Possessing overwhelming superiority in numbers and decades-long preparation, the PLAN would quickly overrun the Taiwanese Navy and likely most allied naval vessels in the area. While a myriad of actions would be taking place to assure China would not immediately lose possession of Taiwan (following occupation), elsewhere in the Pacific, on the Taiwanese mainland, the PLANMC could quickly be deployed to a number of landing points on the island’s coast. Overwhelming whatever defenses may exist and establishing safe landing points, PLANMC marines could make way for larger forces of PLA soldiers to overtake the Taiwan’s interior. Intense fighting would take place in the cities between PLA/PLANMC troops and the Taiwanese Army; in Taipei in particular, with coinciding PLA/PLANMC troops pushing south from the beachheads, smaller teams of commandos could potentially cross the Tamsui River to reach the heart of the city and flank or otherwise sabotage the city’s defenses. Characteristics of amphibiously invading a city, as seen historically in Operation Peace for Galilee’s battle for Tyre, also may be seen here. Inevitably, by sheer force of numbers, the Taiwanese Army (or whatever remains of it) would have to retreat into the mountains and wage a campaign of extended guerrilla warfare.
Meanwhile, the U.S. Marine Corps, presumably having already carried out a complex series of island-hopping campaigns in approaching Taiwan and other strategic targets, will have to carry out high-stakes amphibious landings comparable to the Battle of Iwo Jima, but on a larger scale against entrenched PLA forces. Even assuming the conflict has remained conventional, at this point in the battle, it is likely that much of the Marine Corps vital satellite and communications infrastructure will have been compromised or obliterated by the near-peer or peer technological capabilities of the PLA or the PLA-Strategic Support Force. For the most part, Marines taking part in this battle for Taipei would have to rely on their training, basic equipment, and wits to outmaneuver and outgun the occupying PLA forces in the city. More can be hypothesized but, in summary, such a battle would be high-stakes, high-tempo, incredibly complex, and yet essentially primitive. Such a case makes it clear why good-quality and frequent training for dense urban operations must be carried out by the Marine Corps, given that the abilities and confidence of individual Marines would likely be the deciding factor in victory or failure.
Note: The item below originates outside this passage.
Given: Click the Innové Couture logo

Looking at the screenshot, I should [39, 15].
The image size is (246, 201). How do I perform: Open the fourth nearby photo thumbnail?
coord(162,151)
The Pacific region poses several threats beyond direct confrontation with China. For instance, the Korean Peninsula may become a hot spot for intense urban conflict should the North Korean regime make moves to retake the South, or itself collapse. While Pyongyang undoubtedly would come under fire in either scenario, the far larger Seoul—which sits only about 30 miles from the Korean demilitarized zone—could present a challenge in both humanitarian and combat operations unseen in history should it come under assault. Beyond the Pacific may just as well come under contest, perhaps outside the scope of conventional warfighting and more comparable to the apparent current norm of a conventional force and an insurgent force fighting for dominance over a city. As is clear, then, operations in contemporary urban terrain may be highly variable in form and situation. Nevertheless, the Marine Corps, as both the “tip of the spear” and the United States’ amphibious force, must be prepared to carry out operations in such a scenario, should—or when—the time arrives.